== Segment start ==
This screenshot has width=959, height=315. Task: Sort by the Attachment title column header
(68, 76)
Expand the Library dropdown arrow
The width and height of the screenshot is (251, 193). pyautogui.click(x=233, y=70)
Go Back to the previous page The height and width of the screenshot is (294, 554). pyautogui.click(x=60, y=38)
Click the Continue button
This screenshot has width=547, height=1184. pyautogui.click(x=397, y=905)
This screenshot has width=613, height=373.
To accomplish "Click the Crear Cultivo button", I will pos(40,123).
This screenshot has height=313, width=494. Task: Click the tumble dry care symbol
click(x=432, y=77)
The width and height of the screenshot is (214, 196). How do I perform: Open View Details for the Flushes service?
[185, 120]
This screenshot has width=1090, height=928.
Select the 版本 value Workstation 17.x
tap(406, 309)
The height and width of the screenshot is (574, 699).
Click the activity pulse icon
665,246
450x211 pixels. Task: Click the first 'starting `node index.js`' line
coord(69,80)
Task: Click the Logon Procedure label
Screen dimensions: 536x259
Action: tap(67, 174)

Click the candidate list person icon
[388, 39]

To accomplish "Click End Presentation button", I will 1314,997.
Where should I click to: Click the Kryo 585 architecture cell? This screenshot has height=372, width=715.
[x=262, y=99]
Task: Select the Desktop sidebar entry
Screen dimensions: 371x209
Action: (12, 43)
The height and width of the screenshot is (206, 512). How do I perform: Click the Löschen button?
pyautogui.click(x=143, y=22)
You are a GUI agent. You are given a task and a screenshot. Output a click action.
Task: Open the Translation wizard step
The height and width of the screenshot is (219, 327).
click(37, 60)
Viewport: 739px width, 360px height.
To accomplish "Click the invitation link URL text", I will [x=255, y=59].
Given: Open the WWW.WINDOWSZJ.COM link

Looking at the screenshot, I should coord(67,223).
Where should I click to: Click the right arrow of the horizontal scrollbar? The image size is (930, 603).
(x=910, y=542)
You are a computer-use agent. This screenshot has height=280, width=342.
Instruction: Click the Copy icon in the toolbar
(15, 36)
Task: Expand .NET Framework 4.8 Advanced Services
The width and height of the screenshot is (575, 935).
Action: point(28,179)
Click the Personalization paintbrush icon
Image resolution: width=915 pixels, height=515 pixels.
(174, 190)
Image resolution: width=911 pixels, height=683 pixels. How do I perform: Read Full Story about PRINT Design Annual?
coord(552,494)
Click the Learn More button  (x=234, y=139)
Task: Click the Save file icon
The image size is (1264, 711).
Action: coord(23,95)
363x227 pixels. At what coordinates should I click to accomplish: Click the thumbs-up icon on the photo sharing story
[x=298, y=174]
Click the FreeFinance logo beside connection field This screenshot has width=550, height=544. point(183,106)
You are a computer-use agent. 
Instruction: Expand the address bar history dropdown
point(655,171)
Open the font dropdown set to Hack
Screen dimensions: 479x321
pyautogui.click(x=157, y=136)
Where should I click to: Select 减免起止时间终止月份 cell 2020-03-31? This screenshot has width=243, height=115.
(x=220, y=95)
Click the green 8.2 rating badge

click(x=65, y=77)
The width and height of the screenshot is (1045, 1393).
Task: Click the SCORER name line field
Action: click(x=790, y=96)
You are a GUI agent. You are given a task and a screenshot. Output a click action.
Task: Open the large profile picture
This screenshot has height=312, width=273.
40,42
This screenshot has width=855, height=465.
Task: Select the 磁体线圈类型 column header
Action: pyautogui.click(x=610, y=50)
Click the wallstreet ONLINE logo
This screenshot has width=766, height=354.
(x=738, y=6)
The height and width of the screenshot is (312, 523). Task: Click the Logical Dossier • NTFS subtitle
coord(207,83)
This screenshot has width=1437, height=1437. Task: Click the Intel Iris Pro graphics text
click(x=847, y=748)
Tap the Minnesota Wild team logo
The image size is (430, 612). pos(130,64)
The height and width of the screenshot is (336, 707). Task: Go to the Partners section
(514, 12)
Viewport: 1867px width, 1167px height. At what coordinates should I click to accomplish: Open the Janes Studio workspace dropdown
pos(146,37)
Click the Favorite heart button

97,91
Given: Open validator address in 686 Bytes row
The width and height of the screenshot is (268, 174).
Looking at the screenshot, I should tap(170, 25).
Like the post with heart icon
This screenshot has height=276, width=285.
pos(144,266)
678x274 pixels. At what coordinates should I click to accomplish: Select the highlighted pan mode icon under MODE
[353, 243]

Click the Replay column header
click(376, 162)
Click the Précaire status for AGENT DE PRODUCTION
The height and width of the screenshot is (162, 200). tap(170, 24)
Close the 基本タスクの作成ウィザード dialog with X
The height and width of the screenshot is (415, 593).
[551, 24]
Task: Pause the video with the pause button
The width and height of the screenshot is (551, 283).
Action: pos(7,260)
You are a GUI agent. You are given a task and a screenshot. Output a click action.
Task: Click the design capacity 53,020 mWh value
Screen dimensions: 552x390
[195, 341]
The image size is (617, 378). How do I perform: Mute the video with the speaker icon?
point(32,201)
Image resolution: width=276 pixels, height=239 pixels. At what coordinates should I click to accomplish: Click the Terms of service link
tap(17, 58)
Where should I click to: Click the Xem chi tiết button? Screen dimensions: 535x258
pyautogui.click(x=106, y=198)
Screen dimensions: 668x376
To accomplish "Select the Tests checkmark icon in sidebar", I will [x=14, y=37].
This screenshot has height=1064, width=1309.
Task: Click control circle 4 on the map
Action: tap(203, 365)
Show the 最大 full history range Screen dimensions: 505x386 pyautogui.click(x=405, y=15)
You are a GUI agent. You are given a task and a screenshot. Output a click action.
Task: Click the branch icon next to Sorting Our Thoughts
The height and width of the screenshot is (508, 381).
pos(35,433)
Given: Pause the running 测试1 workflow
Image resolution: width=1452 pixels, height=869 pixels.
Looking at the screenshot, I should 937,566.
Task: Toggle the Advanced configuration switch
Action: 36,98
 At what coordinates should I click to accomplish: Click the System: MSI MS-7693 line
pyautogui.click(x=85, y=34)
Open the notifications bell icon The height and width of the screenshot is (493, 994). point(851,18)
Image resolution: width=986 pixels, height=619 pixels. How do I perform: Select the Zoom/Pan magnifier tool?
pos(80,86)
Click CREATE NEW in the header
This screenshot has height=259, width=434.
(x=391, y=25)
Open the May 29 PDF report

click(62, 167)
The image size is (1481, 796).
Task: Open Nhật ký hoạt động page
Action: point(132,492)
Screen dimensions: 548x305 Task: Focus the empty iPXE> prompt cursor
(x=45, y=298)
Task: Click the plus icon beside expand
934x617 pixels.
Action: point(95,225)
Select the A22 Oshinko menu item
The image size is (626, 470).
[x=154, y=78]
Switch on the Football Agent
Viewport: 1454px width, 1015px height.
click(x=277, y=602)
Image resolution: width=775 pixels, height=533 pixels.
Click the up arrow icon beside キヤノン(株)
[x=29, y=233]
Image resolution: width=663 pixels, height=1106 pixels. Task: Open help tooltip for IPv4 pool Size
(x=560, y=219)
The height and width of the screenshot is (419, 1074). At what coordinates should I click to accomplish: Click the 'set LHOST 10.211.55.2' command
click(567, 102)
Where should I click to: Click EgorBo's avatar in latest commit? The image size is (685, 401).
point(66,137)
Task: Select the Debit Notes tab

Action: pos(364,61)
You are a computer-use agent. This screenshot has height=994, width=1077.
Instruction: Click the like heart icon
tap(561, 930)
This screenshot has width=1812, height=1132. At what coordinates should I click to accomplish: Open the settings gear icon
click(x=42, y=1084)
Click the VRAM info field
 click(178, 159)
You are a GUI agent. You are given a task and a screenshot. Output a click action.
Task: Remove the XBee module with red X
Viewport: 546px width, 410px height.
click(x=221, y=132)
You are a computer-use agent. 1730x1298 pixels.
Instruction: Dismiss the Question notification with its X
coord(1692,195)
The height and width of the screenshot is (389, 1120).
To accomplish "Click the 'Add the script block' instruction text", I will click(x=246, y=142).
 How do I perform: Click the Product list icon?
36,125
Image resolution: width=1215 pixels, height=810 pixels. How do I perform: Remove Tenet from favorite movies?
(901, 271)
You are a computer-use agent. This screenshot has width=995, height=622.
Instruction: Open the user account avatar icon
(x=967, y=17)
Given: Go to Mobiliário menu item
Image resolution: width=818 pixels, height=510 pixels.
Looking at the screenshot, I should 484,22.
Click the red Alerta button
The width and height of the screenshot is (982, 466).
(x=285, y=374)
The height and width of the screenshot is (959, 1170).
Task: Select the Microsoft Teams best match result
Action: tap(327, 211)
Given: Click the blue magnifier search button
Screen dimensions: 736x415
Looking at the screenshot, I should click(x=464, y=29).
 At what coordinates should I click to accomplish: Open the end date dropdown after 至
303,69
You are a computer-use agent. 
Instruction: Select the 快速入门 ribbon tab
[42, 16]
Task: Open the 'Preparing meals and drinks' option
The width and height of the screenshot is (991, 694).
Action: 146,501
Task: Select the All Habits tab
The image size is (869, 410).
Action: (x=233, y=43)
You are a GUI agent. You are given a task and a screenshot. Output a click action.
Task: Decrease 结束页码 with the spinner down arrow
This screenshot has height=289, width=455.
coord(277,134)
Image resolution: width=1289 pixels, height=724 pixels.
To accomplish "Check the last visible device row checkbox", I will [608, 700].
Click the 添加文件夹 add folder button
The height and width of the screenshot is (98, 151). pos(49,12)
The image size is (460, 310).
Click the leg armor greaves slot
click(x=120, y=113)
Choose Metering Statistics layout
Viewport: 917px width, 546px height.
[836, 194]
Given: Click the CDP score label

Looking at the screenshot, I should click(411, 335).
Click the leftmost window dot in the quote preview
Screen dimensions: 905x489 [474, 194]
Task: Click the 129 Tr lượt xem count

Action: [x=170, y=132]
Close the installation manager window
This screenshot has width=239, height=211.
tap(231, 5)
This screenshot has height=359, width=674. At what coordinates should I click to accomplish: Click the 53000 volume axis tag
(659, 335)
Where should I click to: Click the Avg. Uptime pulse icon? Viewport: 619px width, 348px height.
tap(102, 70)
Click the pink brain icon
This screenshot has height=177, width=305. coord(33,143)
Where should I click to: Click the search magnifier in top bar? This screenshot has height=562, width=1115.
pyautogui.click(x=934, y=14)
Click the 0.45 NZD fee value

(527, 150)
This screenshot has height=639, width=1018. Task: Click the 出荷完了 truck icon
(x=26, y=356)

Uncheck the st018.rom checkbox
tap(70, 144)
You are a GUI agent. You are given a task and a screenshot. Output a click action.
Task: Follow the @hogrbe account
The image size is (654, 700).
== Segment end ==
Task item
Look through the listing above. Pick out each line with "Pause" and copy it.

Expected answer
Task: Pause the video with the pause button
Given: Pause the running 测试1 workflow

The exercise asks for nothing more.